In determining the claimant's weekly pay, the claimant's commissions, as well as her salary, should have been counted. Since the claimant earned $17,000 total remuneration for ten months' work, her total weekly remuneration (salary and commission) averaged $395 per week. The severance pay received by the claimant equals only one week's pay. Since the claimant received only one week's pay, she should be disqualified for only the one week immediately following separation. The fact that she received the severance pay in two separate checks is irrelevant. Jenkins v. Manning Broadcasting, Inc., 290-BR-91.

The Board ruled the claimant received a severance amount which equaled wages for a 14 day (2 week) period. However, the plain and ordinary meaning of "week" is 7 days. The Board found that "the same wage amount . . . that an individual received while employed" is limited to an amount equaling payment for services for "each week" (7 days) of services provided. This case addresses severance calculations involving a 24 pay-per-year basis instead of the traditional 26 pay-per-year basis. Howe v. DeCaro, Jeffrey, et al., 0-BR-00 (2002)

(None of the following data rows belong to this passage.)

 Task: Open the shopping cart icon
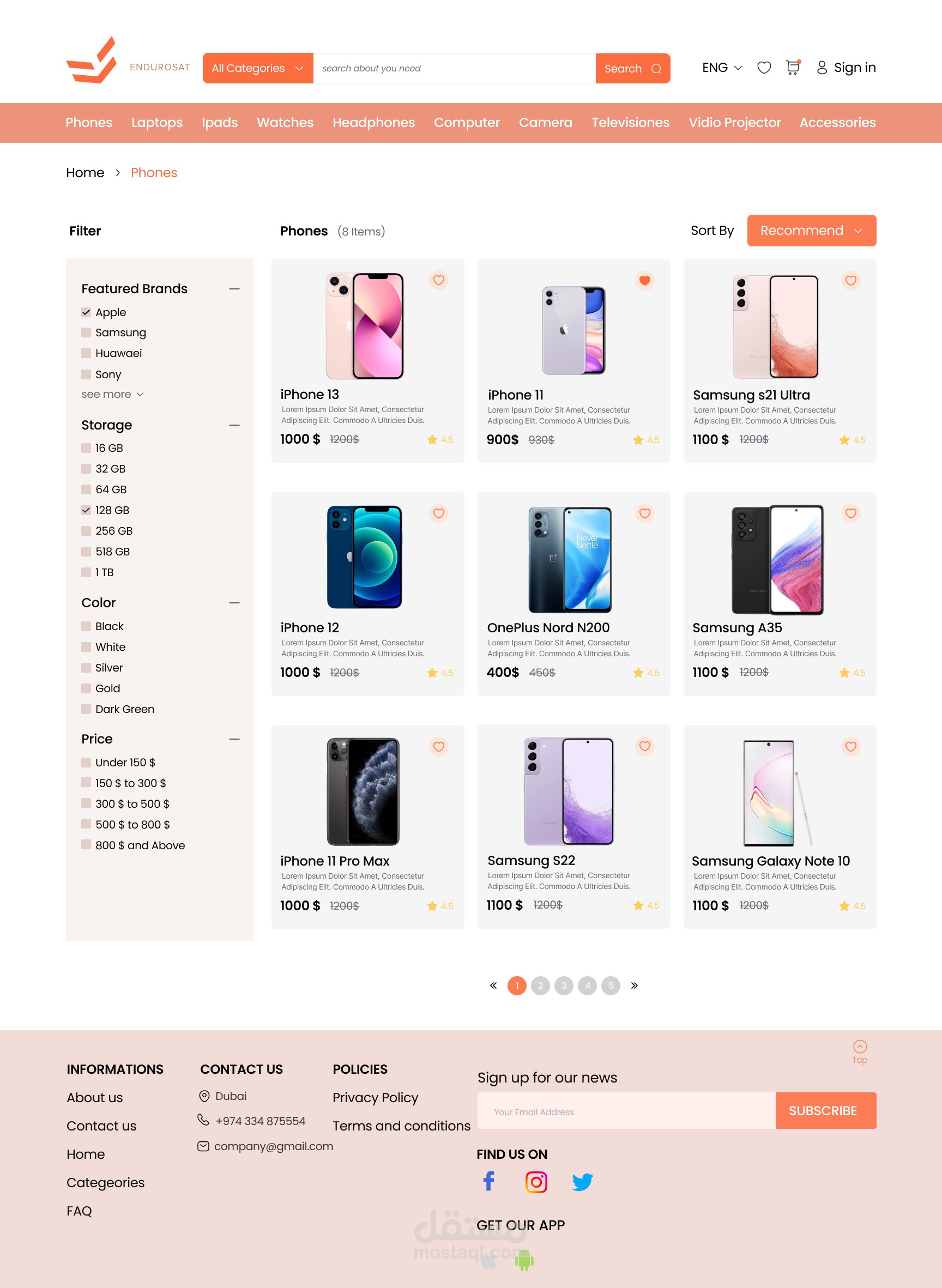pyautogui.click(x=793, y=67)
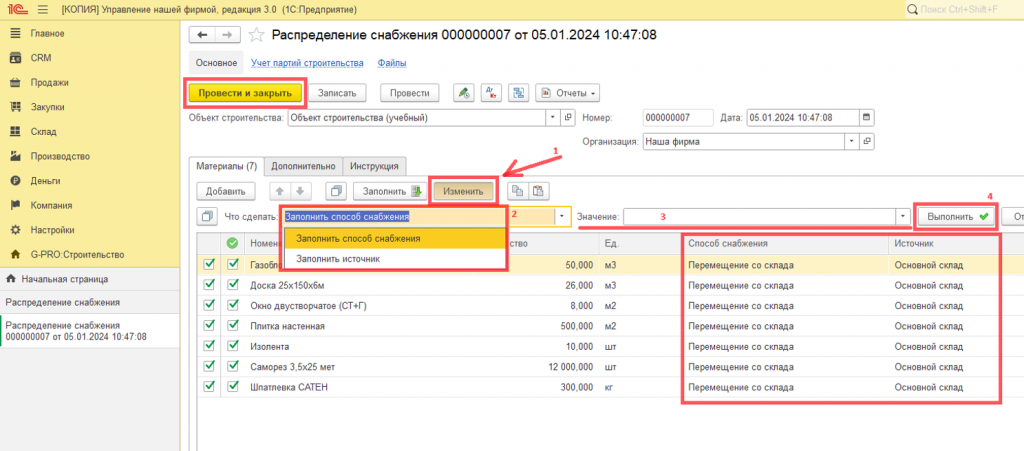Click the back navigation arrow
This screenshot has height=451, width=1024.
[x=204, y=34]
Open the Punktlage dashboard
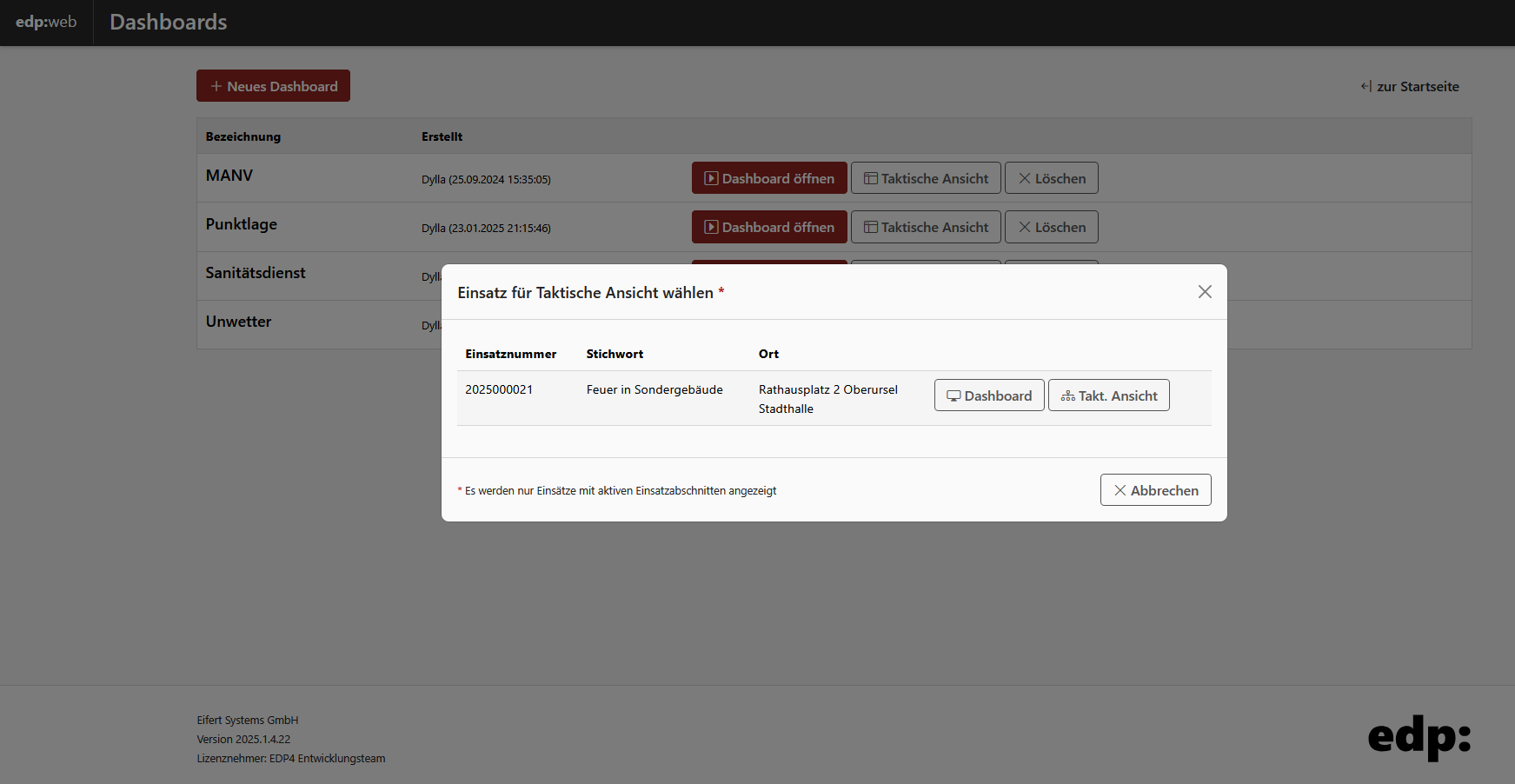The width and height of the screenshot is (1515, 784). point(768,227)
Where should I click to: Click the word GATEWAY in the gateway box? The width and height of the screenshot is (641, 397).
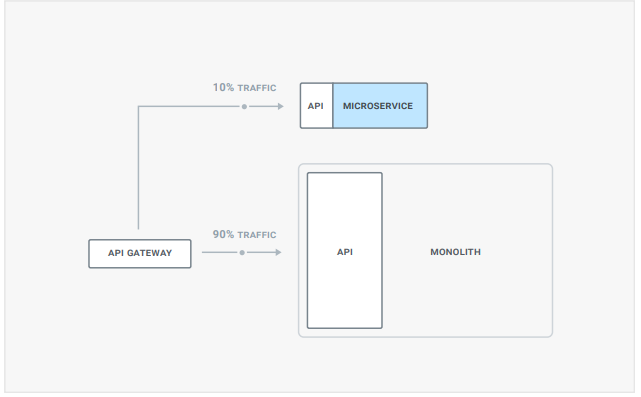click(x=149, y=253)
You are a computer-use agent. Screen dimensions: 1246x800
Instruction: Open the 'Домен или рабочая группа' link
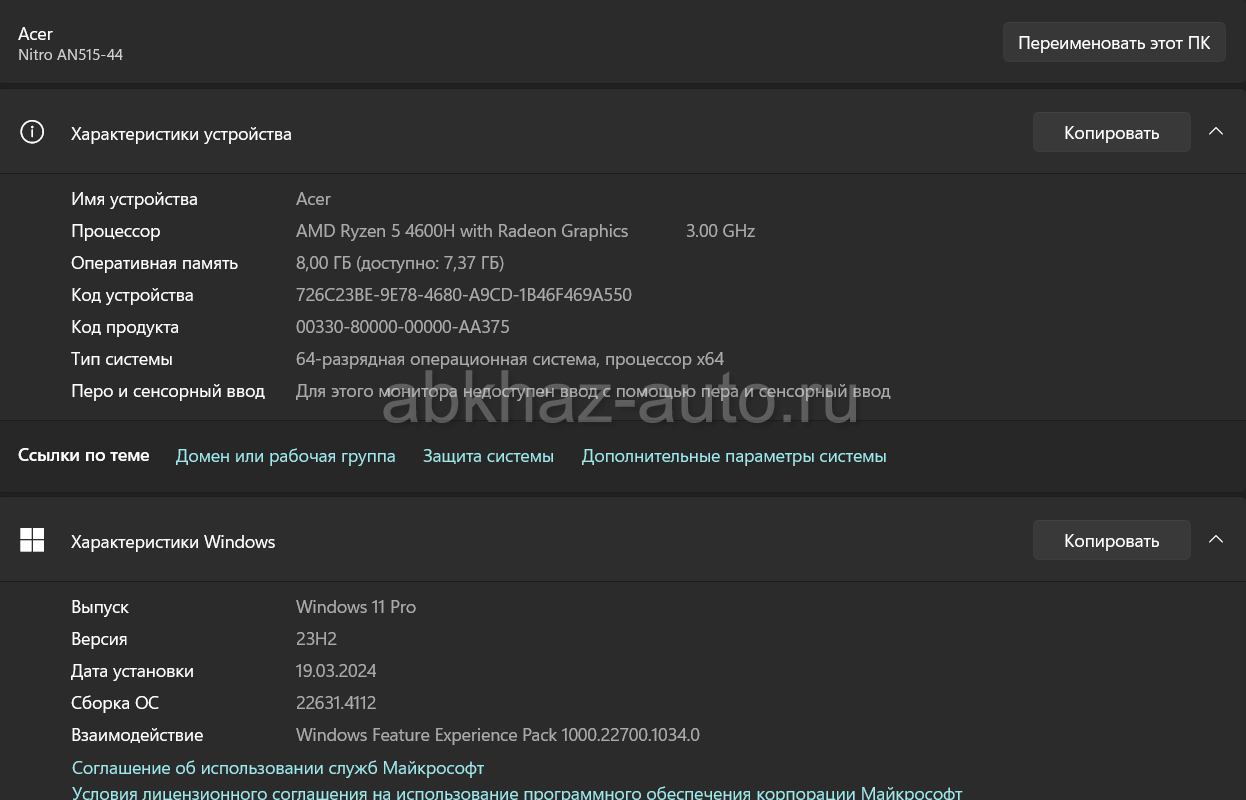click(x=285, y=456)
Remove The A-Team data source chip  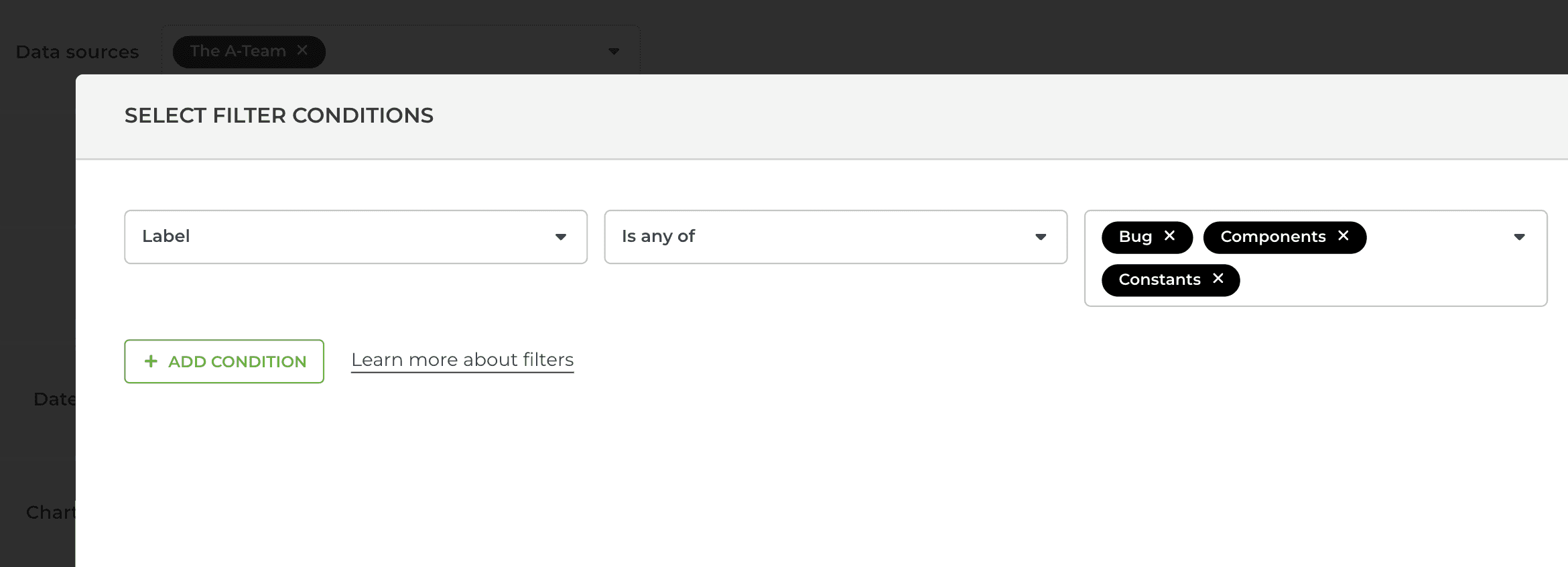[302, 50]
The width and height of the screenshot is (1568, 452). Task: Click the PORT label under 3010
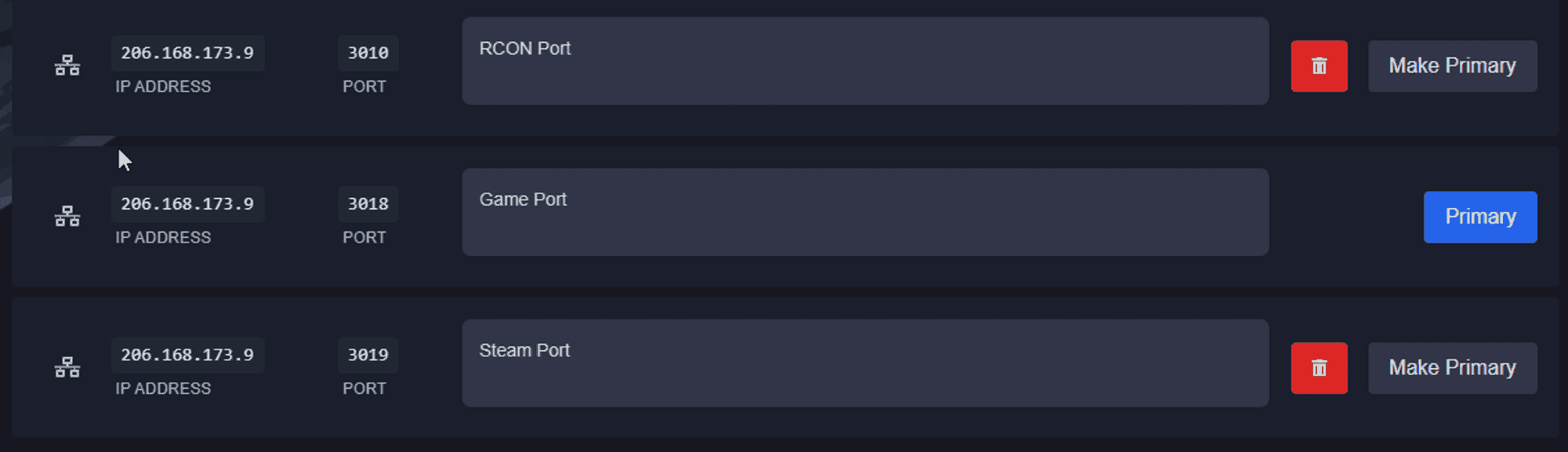(x=364, y=86)
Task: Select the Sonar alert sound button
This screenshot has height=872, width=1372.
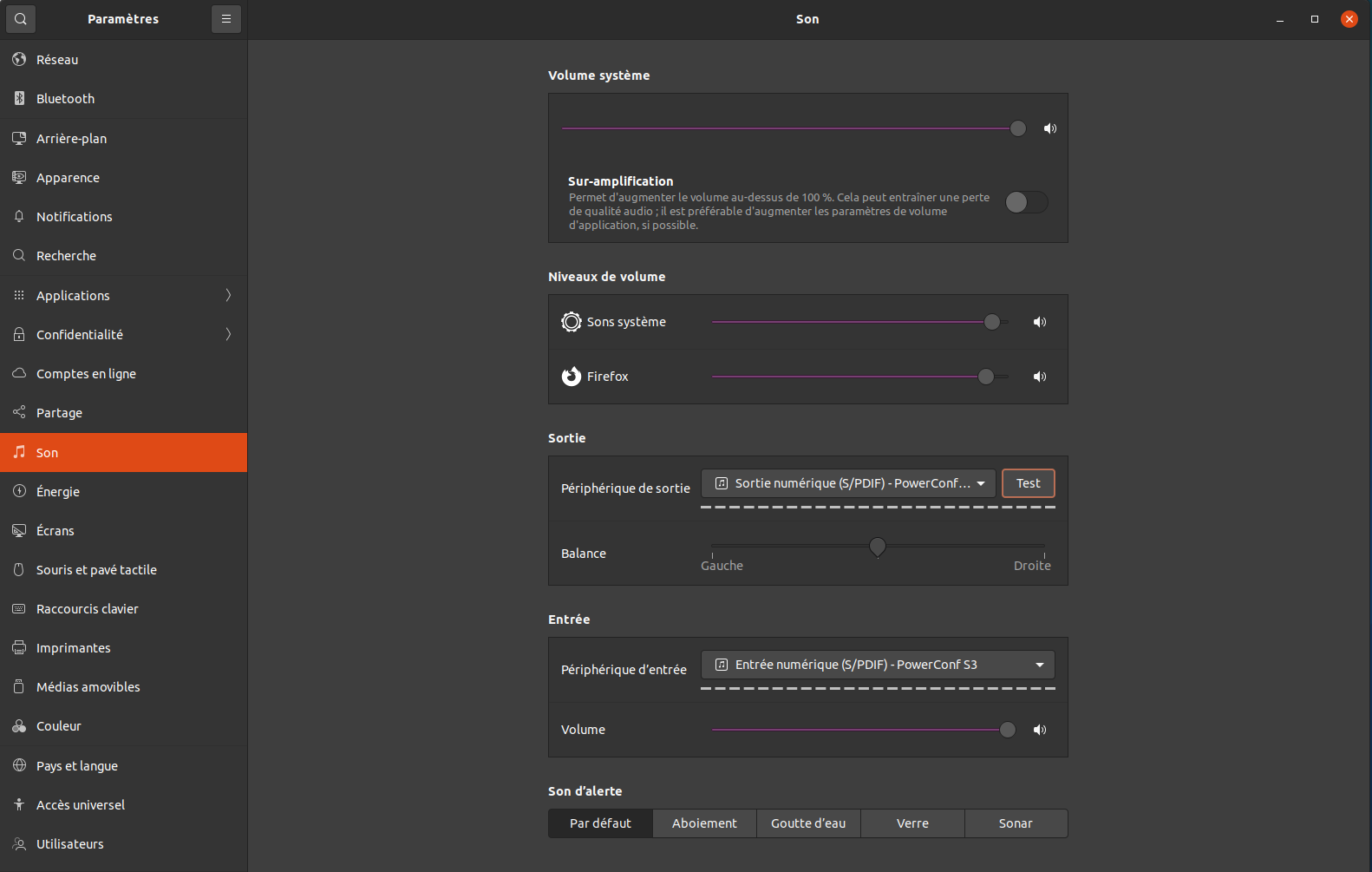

C. Payments Which Constitute Severance Pay
At the time of her layoff, the claimant was paid a lump sum "nonvested pension;" this amount was obtained from a special employer fund for "closing costs" and was intended to provide additional severance pay to certain employees who did not have vested pension rights. The lump sum is properly considered severance pay under Section 8-1009 and not a pension, annuity, retirement or retired pay under Section 8-1008. The money was not obtained from a pension fund and was intended as additional severance pay to those employees, including the claimant, who lost their opportunities to gain vested pension rights due to the closing of the store. Carey v. Stewart and Company, 717-BH-83.

Payment made to the claimant as part of an agreement with the employer to end the claimant's employment contract is dismissal pay or wages in lieu of notice. The employer had the right under the terms of the contract to terminate the claimant's services for "unsatisfactory performance." These facts are distinguishable from those in the Board precedent, Bohager v. Waste Management, Inc., 522-BH-85. (See below). In Bohager, the employer did not have contractual grounds to terminate the claimant's employment; the payment was made in consideration of cancellation of the contract. In this case, however, the employer's decision to terminate the claimant was within the provisions of the contract; thus, the payment made was wages in lieu of notice. Riall v. Town of Berlin, 226-BH-93.

D. Payments Which Do Not Constitute Severance Pay
The employer prematurely terminated the claimant's services under a written three-year contract of employment. The contract itself did not provide for dismissal payments, but the claimant negotiated with the employer and received a $50,000 payment in return for early cancellation of the contract and a change in the noncompetition clause of the contract. This payment constitutes consideration for both the cancellation of the contract and the noncompetition clause and is not wages in lieu of notice or a dismissal payment. The $50,000 received is thus not deductible under Section 8-1009. Bohager v. Waste Management, Inc., 522-BH-85.

Neither party was absolutely certain whether the two checks the claimant received were severance pay, pay for past work or payments made to remunerate the claimant for commissions already earned but not yet paid. Since the employer had control of the records, it is appropriate to place the burden on the employer to demonstrate that the payments were severance pay. Since the employer did not meet its burden with enough evidence to find that the payments were severance pay, the payments were not deductible from benefits. Wilkerson v. Closet Crafters, Inc., 1105-BR-89.